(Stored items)
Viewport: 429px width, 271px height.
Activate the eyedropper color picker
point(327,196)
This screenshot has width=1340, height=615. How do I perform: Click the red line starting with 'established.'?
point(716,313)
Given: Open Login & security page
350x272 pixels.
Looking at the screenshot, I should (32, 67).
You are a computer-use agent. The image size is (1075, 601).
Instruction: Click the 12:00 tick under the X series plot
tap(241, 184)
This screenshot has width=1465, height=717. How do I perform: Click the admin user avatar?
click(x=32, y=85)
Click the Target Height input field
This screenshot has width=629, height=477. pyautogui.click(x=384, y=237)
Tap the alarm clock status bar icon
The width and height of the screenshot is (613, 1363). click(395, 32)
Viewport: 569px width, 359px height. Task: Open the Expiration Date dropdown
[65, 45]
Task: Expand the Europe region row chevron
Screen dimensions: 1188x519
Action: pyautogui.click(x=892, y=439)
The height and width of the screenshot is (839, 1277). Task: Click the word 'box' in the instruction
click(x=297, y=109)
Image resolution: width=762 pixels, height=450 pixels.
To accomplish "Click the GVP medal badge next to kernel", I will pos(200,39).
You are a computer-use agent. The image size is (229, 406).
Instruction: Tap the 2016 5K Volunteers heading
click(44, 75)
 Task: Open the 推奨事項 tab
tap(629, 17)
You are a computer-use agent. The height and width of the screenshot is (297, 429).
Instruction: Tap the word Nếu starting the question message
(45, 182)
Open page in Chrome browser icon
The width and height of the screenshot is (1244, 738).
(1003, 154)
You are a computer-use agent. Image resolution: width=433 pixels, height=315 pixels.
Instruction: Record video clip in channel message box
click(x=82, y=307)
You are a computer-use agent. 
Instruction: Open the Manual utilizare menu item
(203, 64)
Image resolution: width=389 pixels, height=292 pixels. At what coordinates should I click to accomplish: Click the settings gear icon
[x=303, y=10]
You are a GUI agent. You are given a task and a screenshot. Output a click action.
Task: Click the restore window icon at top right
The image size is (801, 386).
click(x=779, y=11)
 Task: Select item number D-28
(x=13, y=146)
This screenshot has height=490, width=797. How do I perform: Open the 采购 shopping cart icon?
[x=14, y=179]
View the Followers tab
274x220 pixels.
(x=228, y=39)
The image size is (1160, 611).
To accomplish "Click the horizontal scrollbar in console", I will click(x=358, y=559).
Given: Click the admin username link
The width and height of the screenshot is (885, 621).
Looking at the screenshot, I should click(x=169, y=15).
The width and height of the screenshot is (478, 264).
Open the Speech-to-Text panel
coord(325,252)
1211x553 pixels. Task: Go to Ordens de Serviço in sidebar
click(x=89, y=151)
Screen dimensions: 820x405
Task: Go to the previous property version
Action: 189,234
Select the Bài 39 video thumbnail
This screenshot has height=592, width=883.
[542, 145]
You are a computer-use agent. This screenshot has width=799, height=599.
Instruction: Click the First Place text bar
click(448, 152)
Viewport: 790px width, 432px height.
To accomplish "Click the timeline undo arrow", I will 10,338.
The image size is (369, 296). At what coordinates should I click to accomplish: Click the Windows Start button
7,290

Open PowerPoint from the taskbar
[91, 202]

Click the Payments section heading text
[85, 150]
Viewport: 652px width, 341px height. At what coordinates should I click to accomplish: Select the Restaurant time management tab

* _Exercise objective_: Return every line of the data above in which "will" appears.

* _Answer space_:
To accomplish "Click the GVP medal badge next to kernel", I will pos(200,39).
To accomplish "Click the horizontal scrollbar in console", I will click(x=358, y=559).
To accomplish "Click the timeline undo arrow", I will 10,338.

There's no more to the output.